In Nigeria, a lot of the health workers at the Lagos University hospital (83.3%) were aware of PEP. Despite the high level of awareness, the health workers still had inadequate knowledge of PEP, where a little over half (54%) of respondents knew when to start PEP after accidental exposure to HIV. Only about 15.3% knew the correct course for PEP. A majority had a positive attitude towards PEP and were ready to receive PEP after occupational exposure. Despite the display of a good attitude towards

and acceptance of PEP, only 6.3% of respondents who had needle stick injury accepted to use PEP. Of those that accepted PEP, only four completed the prescribed course of PEP(Ajibola et al. 2014 4).

2.9 INTER-CORRELATION OF KNOWLEDGE, ATTITUDE AND PRACTICES

In Lao PDR, the authors showed that there was a correlation between HIV related knowledge and attitudes. Participants with low levels of HIV and AIDS-related knowledge were more likely to have high levels of stigmatisation attitudes to persons living with HIV and vice versa. The study also found doctors with high levels of knowledge on HIV and AIDS were less likely to have internalised shame (Vorasane et al. 2017:10).

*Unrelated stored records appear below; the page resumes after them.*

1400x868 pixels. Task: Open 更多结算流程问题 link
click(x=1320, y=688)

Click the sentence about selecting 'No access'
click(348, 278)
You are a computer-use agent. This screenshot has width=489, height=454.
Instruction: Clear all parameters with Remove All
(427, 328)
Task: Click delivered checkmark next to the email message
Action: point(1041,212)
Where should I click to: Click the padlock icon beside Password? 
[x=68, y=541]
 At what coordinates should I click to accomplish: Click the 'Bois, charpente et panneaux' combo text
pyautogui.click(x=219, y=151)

Longer years of work experience were found to influence attitudes. It may be explained or hypothesised that health workers gain experience and familiarity with HIV/AIDS while having continuous contacts with PLWHA, and may increase their willingness to provide treatment and services to PLWHA in a more caring, supportive manner (Vorasane et al. 2017:11). In Vorasane et al. (2017:11) they found that community pharmacists and doctors with longer years of work experience were less likely to exhibit feelings of fear, prejudice, and discrimination toward patients diagnosed with HIV and AIDS.

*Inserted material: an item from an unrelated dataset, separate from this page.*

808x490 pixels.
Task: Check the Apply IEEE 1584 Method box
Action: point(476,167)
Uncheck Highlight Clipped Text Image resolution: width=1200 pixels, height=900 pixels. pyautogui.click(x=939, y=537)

Increased levels of knowledge on HIV/AIDS and its transmission has been associated with increased comfort levels and willingness to care for PLWHA among health workers. Faromoti et al. (2013:5) found that community pharmacists who scored highest for HIV related knowledge also scored higher on questions relating to comfort levels in caring for PLWHA. Faromoti et al. (2013:6) reported on the importance of continuing education to minimise the levels of stigmatisation and discrimination among health workers in sub- Saharan Africa. The study suggested a continuous in-service training and counseling for health workers, as this will lead to a better understanding of HIV/AIDS and better-coping strategies. In-service training ought to include a module on professional ethics and need to highlight those laws governing patients right to confidentiality, privacy and right to quality care.

As observed in other studies Ledda et al. (2017:5) similarly found the positive attitudes of healthcare workers (HCWs) to be correlated with high levels of HIV/AIDS-related knowledge and also through on-going in-service training. Predictors for a positive attitude in their study were previous experience in caring for HIV/AIDS patients and HIV/AIDS knowledge.